Bristow's comments came as the FTSE100 gold miner reported a 1.1% decline in net profit for 2008 after a non-cash provision against investments and higher costs for the year ate into the company's bottom line. Randgold's net profit attributable to equity shareholders, after exceptional items, was $41.57 million for the 12 months to Dec. 31, compared with $42.04 million a year earlier.

Revenue was up 19.7% to $338 572 million from $282.81 million a year earlier.

Randgold's attributable gold production was 428,426 troy ounces in 2008, compared with 444,573 ounces a year earlier.

Bristow said the 2009 target was between 470,000 ounces and 490,000 ounces as the company continues to focus on developing new projects and increasing production.

Randgold, incorporated in Jersey, operates two gold mines in Mali.
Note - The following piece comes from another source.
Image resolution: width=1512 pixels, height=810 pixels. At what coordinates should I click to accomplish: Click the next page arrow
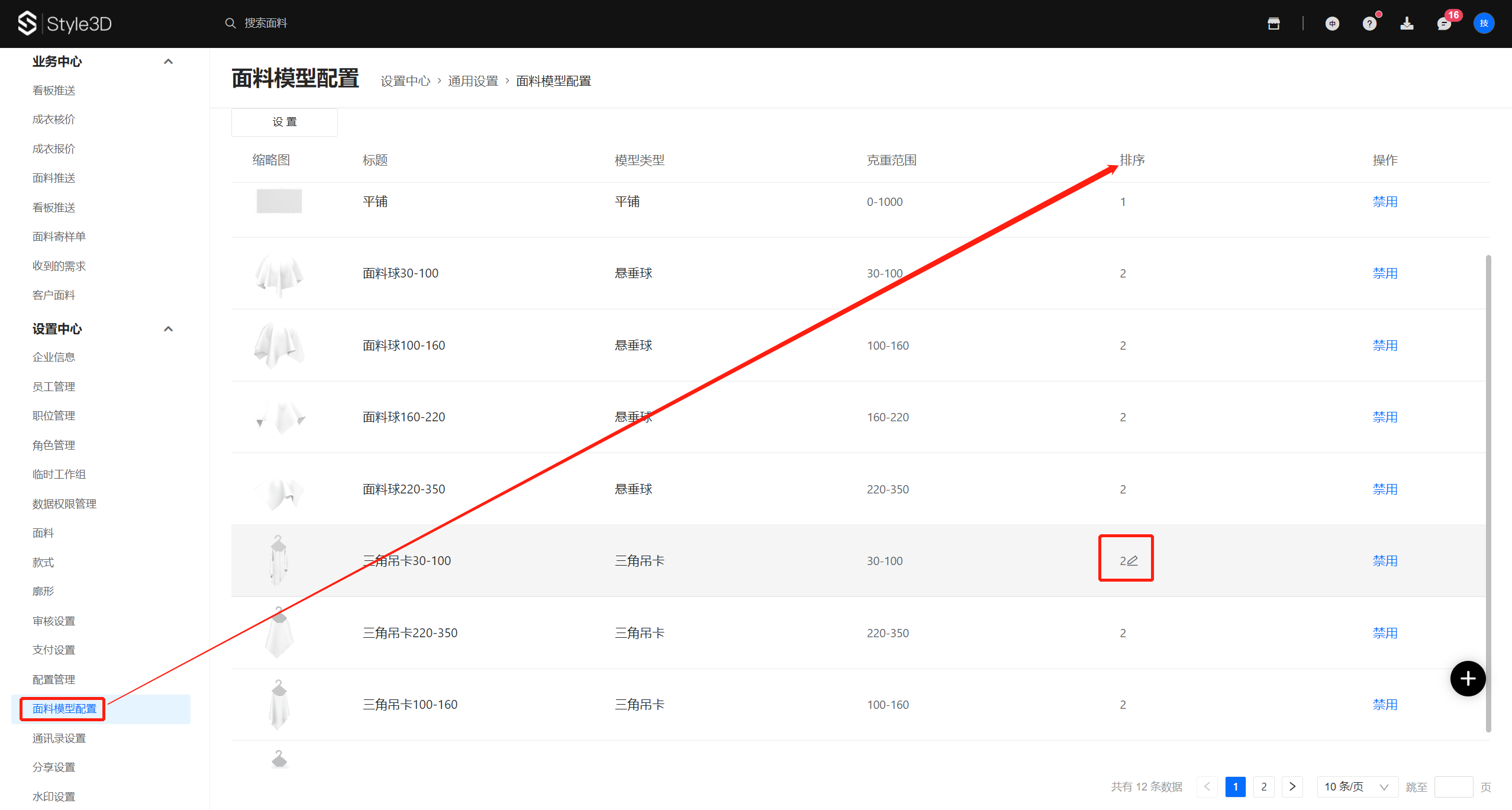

But mining is scheduled to end at its 40%-owned Morila mine in April, leaving future growth dependent on an underground mining project at Loulo in Mali, construction of its Tongon project in Ivory Coast and development of exploration projects, like the Massawa discovery in Senegal.

The company said its Loulo project is expected to ramp up by year-end, increasing the mine's annual production by about 100,000 ounces to 360,000 ounces.

"The biggest challenge is keeping the Loulo underground on track. We've had our fair share of challenges," Bristow said.

"The key milestone is to get Loulo to over 400,000 (ounces) by 2010," he added.

The chief executive said the company remained focused on its projects but was pursuing potential acquisitions in Africa.

"Early stage is good," Bristow said, referring to projects not yet in full production. "We can also look at some of the bigger companies that are trying to restructure their portfolios ... or are not up to managing political risk in Africa."

But Bristow said the company did not have to do any deals and would not pay too great a premium or buy into assets past their prime. "I don't want to by any tired old dogs," he added.

The company's Tongon project remains on track for commissioning in the last quarter of 2010, and exploration work at Massawa "has confirmed that it is a significant discovery," Randgold said.

Costs meanwhile eased in the fourth quarter to $459/oz, down 11% on the previous quarter, partly as a result of a drop in diesel prices, a major component of the company's cost structure.

Cash costs for the year hit $467/oz, compared with $356/oz in 2007.

Randgold was a stand-out performer among London-listed miners last year as investors looked to gold as a safe haven from financial turmoil - shares gained almost 60%.

At 0850 GMT, Randgold's shares were up 4 pence, or 0.1%, at 3044 pence in a mixed mining sector. The FTSE350 mining index was down 1%.